Simon London: But we can’t predict where regulation is going to go in future.

Christer Tryggestad: Exactly. What we’re doing then is to say that from the time when the regulation is not forecasted anymore, we have no subsidies, we have no incentives. It’s all based on fundamental economics.

Simon London: Namit mentioned electrification earlier. And the electrification of both industrial and consumer segments has been a big driver. Again, as a layperson, I’m thinking to myself, “Why does it matter whether I’m heating my home with electricity or natural gas? Why does it matter whether I’m powering my car with electricity, or gasoline? I’m still traveling the same number of miles.” Is there something inherent about electrification which reduces demand for energy?

Christer Tryggestad: There’s an inherent increased efficiency. Electrical engines are inherently more efficient than combustion engines. Absolutely. That is true. That’s also the main driver of why we see that while the demand for electricity doubles over the next 25, 35 years, the demand for other fuels is practically flat from today until 2050.

It’s the efficiency, as you say. It’s also this potential cleanness. If you take electricity and you make it from clean sources, you also get the lowering of the CO2 emissions, which is another driver along with efficiency.

Namit Sharma: If you think about how we have been using fuels, we have been burning or combusting them. Now burning or combustion inherently is an inefficient process. And again, I think it might not be true and you might be able to make it more efficient, but inherently it’s different when you’re actually generating energy through other sources than burning or combusting.

Simon London: It’s the combination of electrification with the rise of renewables. You put those two things together and it has quite a big, overall impact on how much energy needs to go into the system. That’s a great segue into renewables. Just talk a little bit more, Christer, about what’s going on. How fast are renewables growing, and why?

Christer Tryggestad: If you look at the past 20 years or so, renewables have grown from practically nothing, maybe 5, 6 percent of the installed capacity to now close to 50 percent of new installments. If you look forward, you will see a situation where two-thirds, or even more than that, of the power generated in the world is renewable by 2050.

Simon London: Oh, wow.

Christer Tryggestad: This has historically been driven by regulation, but right now and forward looking it’s driven by economics. For every single country and region we look at, the cheapest source of new power-generation capacity is a renewable source. It’s either solar or wind, depending a bit on the market.

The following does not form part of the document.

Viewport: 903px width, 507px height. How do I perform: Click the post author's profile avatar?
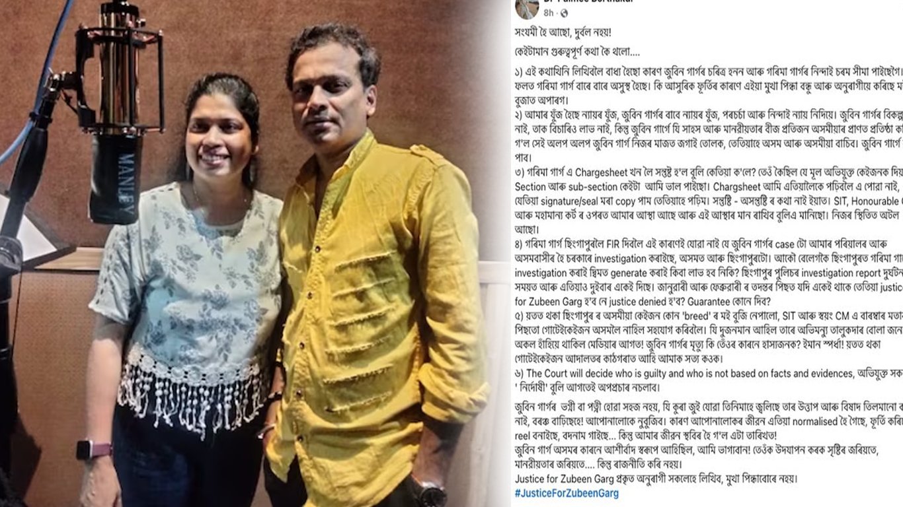pyautogui.click(x=528, y=8)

It’s even more strong when you look at 2030, because then you’ll have the situation where it is cheaper to build new renewable generation capacity than it is to use the existing coal- or gas-based generation capacity. That’s an obvious turning point.

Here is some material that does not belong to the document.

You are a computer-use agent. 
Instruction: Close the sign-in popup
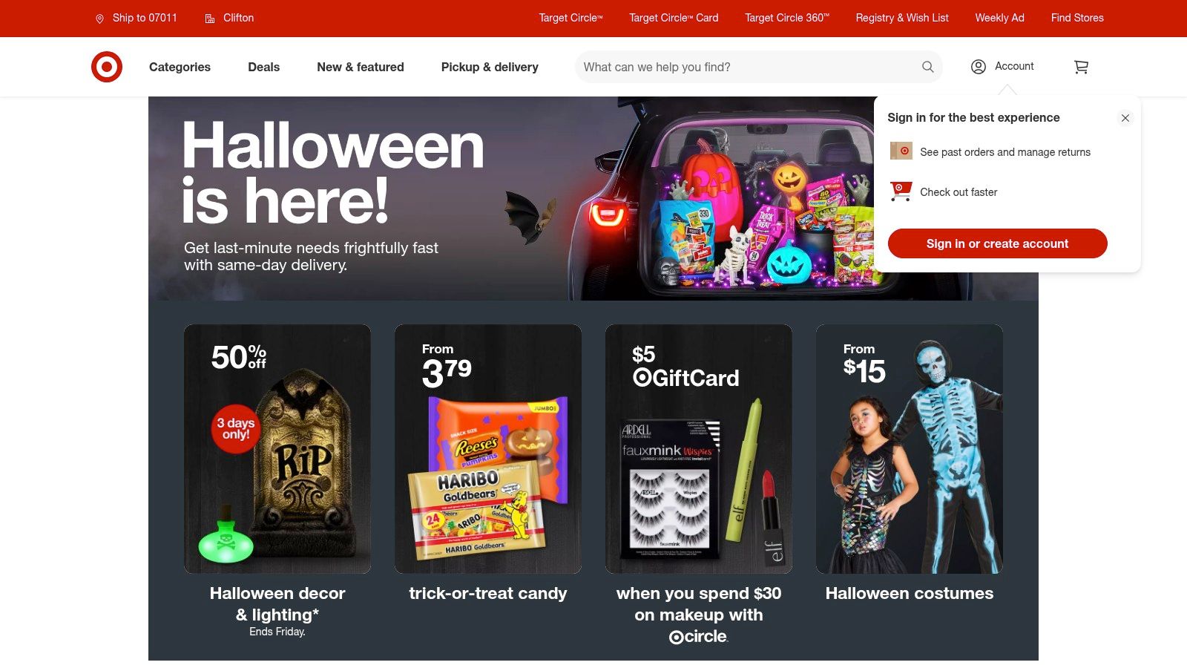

We used to say that the cost game is practically won by renewables. The discussion is no longer on the cost of the technology itself; it’s now becoming much more of a system-integration discussion. Because renewables are what we call intermittent—they produce power whenever the sun shines or when the wind blows. You need to make sure that you have power when you need it. That is the whole system-integration topic, where batteries or other flexible sources of power generation are needed to complement the renewables.

Simon London: I must say, again, it’s an eye-opener for me, and maybe I’ve just not been paying attention, but I think it will be an eye-opener for many people. Today in most countries, most regions of the world, renewables are the sensible, economic choice if you’re building new capacity. I wasn’t even aware of that.

Christer Tryggestad: Yes, and it’s been happening very fast. It’s no surprise. The cost line of renewables over the past five to ten years has been amazing. That’s the reason. This was not at all the case ten years ago.

Simon London: So just decompose renewables a little bit. What are we talking about, and what are the big winners here in terms of technologies?

Christer Tryggestad: The main growth technologies are solar power and wind power. Within wind it’s a two-hand segment. It’s onshore and offshore wind. Offshore wind is the newest and the fastest growth technology. It’s still a little bit more costly than the others, but catching up fast.

Namit Sharma: Part of it is that there’s a lot of investment that has gone into it. It started a little bit with Germany replacing nuclear and putting subsidies in solar. That was a big push for solar. The cost really came down because it was getting installed at scale. Wind has been also getting a lot of investments from a lot of companies. That just leads to stronger learning curves, stronger ecosystems or supply industry. And I think it just drives the overall cost down.

Simon London: Is there a role for hydrogen in all of this? I ask that question because we’re here in Amsterdam, and I took a ride in a Tesla from the airport, which was interesting, so electric. I was talking to my driver about whether he liked his electric car, which he did. But he was convinced that the automotive fuel of the future was hydrogen and gave me a long explanation as to why. Where does hydrogen stand in this?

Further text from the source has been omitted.